そう思いながら、コーヒーを入れる。お湯を沸かしついでに、芽衣子のココアも作る。
二つのカップをお盆にのせて、席に向かうと、茂雄は面食らった。女性客の姿が消えていた。
タブレットはテーブルに立ててあったままだったので、トイレに行ったのかと思い、芽衣子の席にココアを置き、隣にコーヒーを置く。
そこでテーブルに千円札とメモ用紙が置いてあるのに気が付いた。書き置きがある。
『タブレットは差し上げます。無料でもらったものなので』
何を言ってるんだ。
よくわからなかったが、コーヒーがキャンセルになり、このタブレットは不要なものとして置いていかれたということはわかった。
ため息をつく。もったいないのでコーヒーは自分で飲むことにした。そのまま芽衣子の隣の席に座る。
タブレットは動画を流し続けていた。
見ると、画面の中で金髪の青年が、年甲斐もなく雪の中で遊び回っていた。
眉をひそめてしばらく眺め、茂雄は気づいた。この景色、うちのキャンプ場じゃないか。
ネットも見ず、テレビも耳で拾う程度の茂雄は気が付かなかった。その青年が事件の被害者であったことを。
妻以外の人の顔をまっすぐ見ることがなかった茂雄は気が付かなかった。その青年が昔、孫娘の唯一の友人の、あの少年であったことを。
だがそれでも、青年が心からキャンプを楽しんでいることはわかった。妻と二人で作り上げ、茂雄が一人で守り続けてきたキャンプ場を、青年が愛してくれていることが確かに伝わってきた。

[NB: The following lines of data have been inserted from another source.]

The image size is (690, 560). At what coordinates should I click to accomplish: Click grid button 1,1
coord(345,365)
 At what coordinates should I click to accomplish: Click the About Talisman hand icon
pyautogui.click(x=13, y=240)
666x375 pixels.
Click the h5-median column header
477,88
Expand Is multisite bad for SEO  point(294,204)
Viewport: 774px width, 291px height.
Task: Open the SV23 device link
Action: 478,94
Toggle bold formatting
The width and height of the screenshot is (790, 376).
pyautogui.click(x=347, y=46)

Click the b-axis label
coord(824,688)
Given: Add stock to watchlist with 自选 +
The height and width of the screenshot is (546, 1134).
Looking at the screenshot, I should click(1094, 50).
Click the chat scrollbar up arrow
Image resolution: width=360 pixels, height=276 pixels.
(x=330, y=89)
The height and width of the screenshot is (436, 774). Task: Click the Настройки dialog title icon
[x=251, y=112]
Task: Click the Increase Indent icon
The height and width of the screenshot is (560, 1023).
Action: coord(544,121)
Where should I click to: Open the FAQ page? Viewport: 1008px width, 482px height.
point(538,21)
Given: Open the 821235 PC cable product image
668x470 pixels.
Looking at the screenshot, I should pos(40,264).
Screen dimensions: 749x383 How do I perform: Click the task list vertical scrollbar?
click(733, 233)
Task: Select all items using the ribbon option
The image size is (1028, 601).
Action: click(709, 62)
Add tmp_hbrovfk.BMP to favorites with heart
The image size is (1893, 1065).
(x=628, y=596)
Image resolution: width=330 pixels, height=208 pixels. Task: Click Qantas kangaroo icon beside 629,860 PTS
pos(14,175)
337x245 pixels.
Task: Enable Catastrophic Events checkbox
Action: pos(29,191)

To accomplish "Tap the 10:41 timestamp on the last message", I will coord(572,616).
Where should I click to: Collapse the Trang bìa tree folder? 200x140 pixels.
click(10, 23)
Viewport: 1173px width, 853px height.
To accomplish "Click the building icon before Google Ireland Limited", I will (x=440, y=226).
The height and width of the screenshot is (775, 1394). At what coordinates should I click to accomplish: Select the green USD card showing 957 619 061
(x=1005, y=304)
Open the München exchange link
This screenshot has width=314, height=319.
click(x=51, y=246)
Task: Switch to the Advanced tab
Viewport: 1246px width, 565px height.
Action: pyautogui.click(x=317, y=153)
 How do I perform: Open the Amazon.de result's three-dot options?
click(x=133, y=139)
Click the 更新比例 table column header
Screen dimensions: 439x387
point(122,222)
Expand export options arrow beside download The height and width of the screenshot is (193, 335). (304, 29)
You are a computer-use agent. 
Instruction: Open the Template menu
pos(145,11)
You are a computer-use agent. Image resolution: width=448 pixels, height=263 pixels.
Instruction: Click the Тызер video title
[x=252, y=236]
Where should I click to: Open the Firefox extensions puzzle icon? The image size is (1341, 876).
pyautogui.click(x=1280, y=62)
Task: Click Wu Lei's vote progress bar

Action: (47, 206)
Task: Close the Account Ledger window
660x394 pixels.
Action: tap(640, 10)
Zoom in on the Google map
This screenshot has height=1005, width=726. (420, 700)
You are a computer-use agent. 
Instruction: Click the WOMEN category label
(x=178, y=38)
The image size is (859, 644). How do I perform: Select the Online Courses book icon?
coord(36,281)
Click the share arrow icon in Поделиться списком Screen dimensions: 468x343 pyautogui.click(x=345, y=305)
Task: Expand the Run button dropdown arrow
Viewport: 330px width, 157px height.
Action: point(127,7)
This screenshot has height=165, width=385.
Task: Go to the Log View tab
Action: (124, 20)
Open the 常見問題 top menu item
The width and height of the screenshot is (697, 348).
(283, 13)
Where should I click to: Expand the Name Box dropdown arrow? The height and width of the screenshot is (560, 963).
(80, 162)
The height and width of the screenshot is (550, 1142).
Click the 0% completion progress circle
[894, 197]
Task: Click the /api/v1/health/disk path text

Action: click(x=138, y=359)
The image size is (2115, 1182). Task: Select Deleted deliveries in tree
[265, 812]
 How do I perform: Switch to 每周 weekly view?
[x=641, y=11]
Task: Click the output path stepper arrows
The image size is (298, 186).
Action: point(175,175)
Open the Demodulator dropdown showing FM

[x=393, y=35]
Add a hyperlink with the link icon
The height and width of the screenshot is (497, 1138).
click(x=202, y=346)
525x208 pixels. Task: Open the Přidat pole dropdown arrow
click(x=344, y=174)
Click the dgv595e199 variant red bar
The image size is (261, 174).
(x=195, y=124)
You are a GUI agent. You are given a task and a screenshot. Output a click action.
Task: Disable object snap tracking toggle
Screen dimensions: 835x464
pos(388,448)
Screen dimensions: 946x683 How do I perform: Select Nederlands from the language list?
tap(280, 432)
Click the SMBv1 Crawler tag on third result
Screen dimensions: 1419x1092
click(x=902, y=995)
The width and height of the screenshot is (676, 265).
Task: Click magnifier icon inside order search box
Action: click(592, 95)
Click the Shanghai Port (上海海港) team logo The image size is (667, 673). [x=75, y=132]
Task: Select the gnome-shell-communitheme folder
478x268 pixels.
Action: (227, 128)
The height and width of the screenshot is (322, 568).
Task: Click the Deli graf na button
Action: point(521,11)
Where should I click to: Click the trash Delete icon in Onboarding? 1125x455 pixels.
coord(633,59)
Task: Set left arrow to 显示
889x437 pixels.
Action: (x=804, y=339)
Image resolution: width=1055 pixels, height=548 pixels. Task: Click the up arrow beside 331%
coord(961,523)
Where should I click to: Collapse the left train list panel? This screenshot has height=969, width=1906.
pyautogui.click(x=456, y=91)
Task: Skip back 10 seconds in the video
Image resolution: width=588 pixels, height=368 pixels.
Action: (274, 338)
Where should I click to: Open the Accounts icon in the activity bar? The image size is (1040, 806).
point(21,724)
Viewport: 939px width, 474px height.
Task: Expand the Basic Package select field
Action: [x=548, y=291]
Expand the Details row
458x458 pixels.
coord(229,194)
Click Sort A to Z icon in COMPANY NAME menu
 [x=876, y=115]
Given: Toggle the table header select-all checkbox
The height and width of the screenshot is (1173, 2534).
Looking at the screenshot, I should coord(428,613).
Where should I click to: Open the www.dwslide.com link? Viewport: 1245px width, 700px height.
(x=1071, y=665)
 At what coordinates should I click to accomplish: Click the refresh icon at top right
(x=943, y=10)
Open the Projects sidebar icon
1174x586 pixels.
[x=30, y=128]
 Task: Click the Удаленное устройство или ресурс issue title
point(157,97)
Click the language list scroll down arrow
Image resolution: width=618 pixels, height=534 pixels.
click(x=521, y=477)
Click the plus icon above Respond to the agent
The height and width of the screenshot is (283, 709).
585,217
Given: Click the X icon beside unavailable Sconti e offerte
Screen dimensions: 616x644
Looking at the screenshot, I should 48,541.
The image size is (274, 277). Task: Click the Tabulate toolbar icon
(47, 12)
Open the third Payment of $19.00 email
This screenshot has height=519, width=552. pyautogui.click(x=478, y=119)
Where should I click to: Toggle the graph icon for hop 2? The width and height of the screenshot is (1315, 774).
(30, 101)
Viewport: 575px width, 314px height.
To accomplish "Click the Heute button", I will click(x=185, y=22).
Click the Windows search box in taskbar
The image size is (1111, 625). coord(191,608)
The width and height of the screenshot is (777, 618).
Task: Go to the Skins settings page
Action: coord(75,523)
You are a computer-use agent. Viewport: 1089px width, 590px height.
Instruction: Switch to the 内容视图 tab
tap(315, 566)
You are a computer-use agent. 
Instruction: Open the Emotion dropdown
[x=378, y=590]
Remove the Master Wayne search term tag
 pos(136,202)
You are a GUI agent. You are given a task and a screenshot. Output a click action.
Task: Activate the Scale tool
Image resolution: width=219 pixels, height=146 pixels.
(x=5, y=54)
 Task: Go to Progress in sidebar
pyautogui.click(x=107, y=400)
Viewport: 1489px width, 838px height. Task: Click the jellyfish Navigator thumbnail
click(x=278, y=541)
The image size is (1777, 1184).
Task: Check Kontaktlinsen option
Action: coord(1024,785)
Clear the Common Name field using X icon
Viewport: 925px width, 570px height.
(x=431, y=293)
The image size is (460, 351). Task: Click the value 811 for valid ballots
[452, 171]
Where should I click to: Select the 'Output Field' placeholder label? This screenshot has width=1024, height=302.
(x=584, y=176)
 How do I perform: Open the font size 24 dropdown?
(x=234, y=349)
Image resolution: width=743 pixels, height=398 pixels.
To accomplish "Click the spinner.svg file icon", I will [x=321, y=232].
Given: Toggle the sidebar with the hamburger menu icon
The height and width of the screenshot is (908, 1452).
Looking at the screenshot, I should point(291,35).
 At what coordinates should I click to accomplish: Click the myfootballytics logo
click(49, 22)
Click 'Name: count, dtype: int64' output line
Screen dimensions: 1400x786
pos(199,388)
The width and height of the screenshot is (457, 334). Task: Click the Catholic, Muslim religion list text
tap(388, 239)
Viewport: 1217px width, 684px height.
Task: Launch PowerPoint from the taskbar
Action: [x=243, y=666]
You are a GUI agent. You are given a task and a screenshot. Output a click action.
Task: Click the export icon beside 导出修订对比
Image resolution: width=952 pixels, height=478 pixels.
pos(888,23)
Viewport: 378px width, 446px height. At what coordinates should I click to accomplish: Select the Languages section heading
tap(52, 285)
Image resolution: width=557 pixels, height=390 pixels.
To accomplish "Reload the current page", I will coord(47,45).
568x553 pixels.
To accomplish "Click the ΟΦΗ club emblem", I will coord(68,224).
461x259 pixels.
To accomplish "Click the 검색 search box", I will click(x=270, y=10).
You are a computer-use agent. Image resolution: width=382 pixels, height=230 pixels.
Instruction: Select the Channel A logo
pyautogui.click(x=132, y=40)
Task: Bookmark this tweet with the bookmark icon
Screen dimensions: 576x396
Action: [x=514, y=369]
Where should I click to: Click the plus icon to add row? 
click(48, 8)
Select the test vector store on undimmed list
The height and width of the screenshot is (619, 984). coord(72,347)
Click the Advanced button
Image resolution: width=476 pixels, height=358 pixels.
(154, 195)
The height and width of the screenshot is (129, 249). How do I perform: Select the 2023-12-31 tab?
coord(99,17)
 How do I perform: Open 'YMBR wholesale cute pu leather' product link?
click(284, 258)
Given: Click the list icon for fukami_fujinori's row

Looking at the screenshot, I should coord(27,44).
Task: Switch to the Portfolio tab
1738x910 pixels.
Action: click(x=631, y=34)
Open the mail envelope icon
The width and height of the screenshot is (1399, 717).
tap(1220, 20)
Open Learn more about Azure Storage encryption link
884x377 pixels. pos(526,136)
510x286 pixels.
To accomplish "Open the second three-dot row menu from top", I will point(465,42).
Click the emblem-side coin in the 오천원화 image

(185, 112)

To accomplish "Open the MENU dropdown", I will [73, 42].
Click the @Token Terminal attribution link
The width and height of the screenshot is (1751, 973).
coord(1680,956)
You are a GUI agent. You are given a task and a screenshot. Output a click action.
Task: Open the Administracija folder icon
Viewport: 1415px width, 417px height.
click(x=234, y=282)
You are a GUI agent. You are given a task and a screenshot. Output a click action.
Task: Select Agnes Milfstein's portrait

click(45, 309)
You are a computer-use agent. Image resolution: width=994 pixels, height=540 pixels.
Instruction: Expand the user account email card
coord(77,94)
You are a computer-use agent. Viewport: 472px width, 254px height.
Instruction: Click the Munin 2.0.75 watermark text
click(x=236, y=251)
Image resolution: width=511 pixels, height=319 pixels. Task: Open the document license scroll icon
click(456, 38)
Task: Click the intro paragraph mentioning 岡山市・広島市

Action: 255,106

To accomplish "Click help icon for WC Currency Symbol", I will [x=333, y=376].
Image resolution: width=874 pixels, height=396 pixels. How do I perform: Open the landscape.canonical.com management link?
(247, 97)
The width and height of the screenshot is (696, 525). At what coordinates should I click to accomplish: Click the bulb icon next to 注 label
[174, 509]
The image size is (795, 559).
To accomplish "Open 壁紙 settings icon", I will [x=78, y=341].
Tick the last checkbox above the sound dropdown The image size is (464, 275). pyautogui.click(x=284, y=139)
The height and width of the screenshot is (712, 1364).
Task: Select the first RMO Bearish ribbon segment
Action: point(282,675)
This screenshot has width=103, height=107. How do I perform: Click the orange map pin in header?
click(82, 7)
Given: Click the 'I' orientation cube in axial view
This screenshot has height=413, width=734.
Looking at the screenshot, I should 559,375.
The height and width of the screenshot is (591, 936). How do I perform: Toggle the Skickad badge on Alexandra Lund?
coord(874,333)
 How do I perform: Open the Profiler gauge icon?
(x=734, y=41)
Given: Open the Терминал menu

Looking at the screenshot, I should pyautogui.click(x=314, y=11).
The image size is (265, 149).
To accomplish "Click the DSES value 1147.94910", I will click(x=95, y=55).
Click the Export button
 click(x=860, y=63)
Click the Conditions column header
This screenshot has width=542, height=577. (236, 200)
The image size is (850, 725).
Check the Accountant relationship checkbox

ふと、隣を見ると、テーブルに置かれたココアがわずかに揺れていた。まるで、少女の吐息がかかったように。
芽衣子、笑ってるのか。
茂雄は画面に目を戻した。青年は雪玉をころがして、雪だるまを作る。雪を積み重ねて、かまくらを作る。これでもかとチーズを伸ばして、チーズフォンデュを頬張る。
「そうだな。うれしいな」
老人の目から涙がこぼれ落ちた。自分にはもう涙なんて出ないと思っていた。もう乾ききったと思っていたのに。ぼろぼろと、次から次へとこぼれ落ちていく。
「うれしいなあ」
木下老人は繰り返した。妻に先立たれ、息子を事故で失い、孫娘をその手で看取った老人は、涙で頬をぬらしながら繰り返した。
「うれしい。うれしいなあ。芽衣子」
ありがとう。ありがとうなあ。うちのキャンプ場であそんでくれて。ありがとうなあ。
老人は隣の席に手を伸ばした。誰も座っていない椅子の上を、まるで抱きしめるように。まるで、少女の頭を撫でるように。
暖炉の薪が小さく爆ぜる。
窓から差し込んだ暖かい陽の光が、二人をやさしく包み込んだ。